The last time my mother and I traveled together was on a college visit to these mountains the summer before she died. We had driven the Blue Ridge Parkway and eaten at a restaurant where marijuana wafted through the air. Barefoot in a stream with bouquets of rhododendron in bloom around us and smooth-worn stones beneath our feet, my mother told me her soul was the happiest it had been in a long while.
Now, by my front door, wineberries form a thicket behind a hobbled apple tree. My youngest child and I pluck the red thimbles on summer mornings. Lavender blooms sideways, reaching out for the sun from under a patch of red raspberries that grow rampant along with a smattering of purple-budded weeds, day lilies, black-eyed Susans, bee balm, lamb’s ear, irises. In the winter, when the trees are bare, you can see an expanse of mountain ridge to the south.
My mother would have loved this life. She would have loved my husband and our gorgeous feral children. I wish she would have stayed, seen this place, the way it looks when things get a bit easier.

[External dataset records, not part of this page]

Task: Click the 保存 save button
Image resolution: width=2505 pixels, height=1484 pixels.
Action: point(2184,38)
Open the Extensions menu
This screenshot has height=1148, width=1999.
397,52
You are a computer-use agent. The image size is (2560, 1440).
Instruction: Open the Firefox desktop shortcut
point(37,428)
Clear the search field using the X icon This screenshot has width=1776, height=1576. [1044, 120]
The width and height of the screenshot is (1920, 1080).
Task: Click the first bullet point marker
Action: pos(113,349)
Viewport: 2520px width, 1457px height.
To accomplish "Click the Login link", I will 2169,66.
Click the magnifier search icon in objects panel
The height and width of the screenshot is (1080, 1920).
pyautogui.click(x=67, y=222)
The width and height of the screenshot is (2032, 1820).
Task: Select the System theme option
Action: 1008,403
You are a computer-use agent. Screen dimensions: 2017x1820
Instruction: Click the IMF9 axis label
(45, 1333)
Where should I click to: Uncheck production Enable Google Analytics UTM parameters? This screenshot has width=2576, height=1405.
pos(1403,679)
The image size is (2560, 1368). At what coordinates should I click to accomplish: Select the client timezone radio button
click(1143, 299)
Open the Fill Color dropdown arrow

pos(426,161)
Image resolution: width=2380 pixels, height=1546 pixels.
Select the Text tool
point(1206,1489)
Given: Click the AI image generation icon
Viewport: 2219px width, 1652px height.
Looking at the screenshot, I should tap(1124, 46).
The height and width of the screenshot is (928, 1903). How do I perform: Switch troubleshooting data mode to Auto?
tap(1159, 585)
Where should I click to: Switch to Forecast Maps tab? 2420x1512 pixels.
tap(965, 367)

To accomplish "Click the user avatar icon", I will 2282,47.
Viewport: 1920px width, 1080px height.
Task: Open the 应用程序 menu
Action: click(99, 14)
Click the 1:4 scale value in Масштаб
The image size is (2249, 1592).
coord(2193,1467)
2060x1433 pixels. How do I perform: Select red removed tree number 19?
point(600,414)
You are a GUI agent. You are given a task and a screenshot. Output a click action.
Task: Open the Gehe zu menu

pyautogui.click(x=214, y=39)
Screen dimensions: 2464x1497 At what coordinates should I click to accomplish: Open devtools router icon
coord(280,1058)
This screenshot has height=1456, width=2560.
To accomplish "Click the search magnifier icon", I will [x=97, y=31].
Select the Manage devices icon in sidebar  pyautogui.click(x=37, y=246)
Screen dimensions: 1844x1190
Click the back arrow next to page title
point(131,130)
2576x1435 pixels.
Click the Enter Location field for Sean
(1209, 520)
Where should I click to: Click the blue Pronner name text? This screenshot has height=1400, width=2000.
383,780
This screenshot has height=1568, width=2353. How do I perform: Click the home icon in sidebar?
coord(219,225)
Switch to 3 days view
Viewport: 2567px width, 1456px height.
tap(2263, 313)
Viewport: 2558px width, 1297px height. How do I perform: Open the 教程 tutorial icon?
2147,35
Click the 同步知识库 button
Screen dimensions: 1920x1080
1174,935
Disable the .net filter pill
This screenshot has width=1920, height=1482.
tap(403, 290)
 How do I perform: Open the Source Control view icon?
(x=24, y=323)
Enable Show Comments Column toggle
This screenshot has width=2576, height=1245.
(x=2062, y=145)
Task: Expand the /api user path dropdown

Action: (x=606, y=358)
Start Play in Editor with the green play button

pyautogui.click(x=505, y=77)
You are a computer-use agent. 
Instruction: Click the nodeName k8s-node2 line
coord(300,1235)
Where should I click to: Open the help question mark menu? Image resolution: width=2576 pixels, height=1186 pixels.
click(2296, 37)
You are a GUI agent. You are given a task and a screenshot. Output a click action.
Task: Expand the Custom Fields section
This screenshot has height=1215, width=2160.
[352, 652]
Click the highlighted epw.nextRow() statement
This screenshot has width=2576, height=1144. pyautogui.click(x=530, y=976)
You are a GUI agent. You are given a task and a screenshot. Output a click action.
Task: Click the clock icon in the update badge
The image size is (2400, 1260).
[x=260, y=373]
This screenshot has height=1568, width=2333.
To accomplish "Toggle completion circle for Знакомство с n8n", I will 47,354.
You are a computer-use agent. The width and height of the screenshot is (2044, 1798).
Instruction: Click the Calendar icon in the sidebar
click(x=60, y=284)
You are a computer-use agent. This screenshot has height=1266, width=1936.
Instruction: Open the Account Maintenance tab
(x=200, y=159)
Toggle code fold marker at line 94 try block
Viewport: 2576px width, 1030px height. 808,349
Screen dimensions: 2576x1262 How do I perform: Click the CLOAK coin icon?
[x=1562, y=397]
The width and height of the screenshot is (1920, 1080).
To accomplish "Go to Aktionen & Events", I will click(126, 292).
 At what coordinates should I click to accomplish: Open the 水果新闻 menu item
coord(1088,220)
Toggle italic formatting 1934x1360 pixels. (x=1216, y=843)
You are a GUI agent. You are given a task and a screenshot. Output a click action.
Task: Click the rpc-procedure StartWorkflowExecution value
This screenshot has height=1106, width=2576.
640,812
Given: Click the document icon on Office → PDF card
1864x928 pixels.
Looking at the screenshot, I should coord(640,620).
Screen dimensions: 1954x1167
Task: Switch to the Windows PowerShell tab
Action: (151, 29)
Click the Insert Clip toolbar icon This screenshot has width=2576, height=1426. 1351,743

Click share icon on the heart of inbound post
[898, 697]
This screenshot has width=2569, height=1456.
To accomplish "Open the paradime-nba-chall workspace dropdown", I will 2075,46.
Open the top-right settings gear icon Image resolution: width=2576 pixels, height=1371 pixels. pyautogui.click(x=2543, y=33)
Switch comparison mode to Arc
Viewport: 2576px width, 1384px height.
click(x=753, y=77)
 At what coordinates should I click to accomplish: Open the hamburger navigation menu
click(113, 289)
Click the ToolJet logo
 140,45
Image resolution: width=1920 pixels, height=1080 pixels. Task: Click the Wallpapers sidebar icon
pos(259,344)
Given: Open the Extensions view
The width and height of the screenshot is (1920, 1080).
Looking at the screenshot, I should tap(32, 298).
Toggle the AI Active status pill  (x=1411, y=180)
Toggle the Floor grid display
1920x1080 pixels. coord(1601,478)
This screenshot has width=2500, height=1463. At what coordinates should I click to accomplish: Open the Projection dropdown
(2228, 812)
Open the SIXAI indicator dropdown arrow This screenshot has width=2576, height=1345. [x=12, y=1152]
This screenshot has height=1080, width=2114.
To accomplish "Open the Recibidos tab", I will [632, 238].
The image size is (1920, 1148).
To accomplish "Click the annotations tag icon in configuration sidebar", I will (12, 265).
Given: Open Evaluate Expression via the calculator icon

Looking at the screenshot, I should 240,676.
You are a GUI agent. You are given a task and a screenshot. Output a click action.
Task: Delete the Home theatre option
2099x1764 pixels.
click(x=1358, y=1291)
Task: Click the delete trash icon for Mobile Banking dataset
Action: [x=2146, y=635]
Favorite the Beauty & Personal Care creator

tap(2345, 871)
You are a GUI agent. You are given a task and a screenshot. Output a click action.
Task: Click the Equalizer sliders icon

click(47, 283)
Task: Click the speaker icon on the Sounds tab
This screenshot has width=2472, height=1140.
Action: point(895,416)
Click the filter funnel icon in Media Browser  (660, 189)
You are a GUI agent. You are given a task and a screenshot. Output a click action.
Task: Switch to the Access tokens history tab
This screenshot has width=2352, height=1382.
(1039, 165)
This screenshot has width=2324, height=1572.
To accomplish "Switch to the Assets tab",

When we first moved here six years ago, I ripped out a rosebush with light-pink blooms like my mother’s. I wanted more space for tomatoes, I told my husband. Really, though, I wanted to exile the daily reminder of my mother. That primal guilt remained, cold and punishing, waking me at night to ruminate.
I know firsthand the impact that unchecked grief and anxiety can have on a family. Once it became clear that mine was affecting not only me, but the people I love most, I sought the kind of treatment I believe would have also helped my mother.
Therapy meant revisiting the scenes leading up to my mother’s death until they didn’t hurt as much, and cultivating compassion for the teenage girl experiencing them. The guilt will never go away entirely. I am not “healed.” But I have learned how to regard myself with more and more tenderness, like a mother would.